** Problem **
Within the records that follow, find every line containing the string "Given". Copy those lines.

Segment Start: Available records

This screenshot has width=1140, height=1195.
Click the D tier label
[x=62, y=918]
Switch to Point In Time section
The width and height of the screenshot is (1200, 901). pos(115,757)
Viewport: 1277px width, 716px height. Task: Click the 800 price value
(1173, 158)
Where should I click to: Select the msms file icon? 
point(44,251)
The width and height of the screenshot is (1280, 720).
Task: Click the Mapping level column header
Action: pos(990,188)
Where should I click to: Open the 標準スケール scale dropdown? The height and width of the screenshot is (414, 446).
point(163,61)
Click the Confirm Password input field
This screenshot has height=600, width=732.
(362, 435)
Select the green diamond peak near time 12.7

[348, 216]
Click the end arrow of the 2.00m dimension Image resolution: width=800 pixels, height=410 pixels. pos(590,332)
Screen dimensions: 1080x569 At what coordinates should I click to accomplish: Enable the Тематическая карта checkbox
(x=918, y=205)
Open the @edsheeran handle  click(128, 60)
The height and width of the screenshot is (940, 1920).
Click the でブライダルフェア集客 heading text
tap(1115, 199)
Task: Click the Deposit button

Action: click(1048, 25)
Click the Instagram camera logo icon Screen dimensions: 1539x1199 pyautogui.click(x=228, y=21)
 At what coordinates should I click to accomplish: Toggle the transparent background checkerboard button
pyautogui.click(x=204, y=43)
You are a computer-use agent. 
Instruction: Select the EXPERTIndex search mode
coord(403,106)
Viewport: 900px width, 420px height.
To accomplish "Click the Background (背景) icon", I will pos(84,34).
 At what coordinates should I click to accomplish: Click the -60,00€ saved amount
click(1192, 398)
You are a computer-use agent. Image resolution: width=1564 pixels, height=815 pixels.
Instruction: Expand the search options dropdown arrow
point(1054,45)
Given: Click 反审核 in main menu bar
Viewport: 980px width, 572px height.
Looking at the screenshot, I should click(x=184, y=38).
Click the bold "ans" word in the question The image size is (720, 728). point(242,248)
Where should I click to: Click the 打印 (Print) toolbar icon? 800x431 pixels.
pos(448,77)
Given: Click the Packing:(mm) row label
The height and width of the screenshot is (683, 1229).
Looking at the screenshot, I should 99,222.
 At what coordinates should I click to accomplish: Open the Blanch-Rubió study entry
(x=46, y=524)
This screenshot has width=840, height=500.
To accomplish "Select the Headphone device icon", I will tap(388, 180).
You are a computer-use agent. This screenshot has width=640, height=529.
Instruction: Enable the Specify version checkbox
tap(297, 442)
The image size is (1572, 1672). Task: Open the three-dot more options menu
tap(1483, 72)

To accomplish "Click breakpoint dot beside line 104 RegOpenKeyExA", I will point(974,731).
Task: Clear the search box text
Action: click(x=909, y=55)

Segment End: Available records

** Response **
Given: Click 反审核 in main menu bar
Given: Click the Packing:(mm) row label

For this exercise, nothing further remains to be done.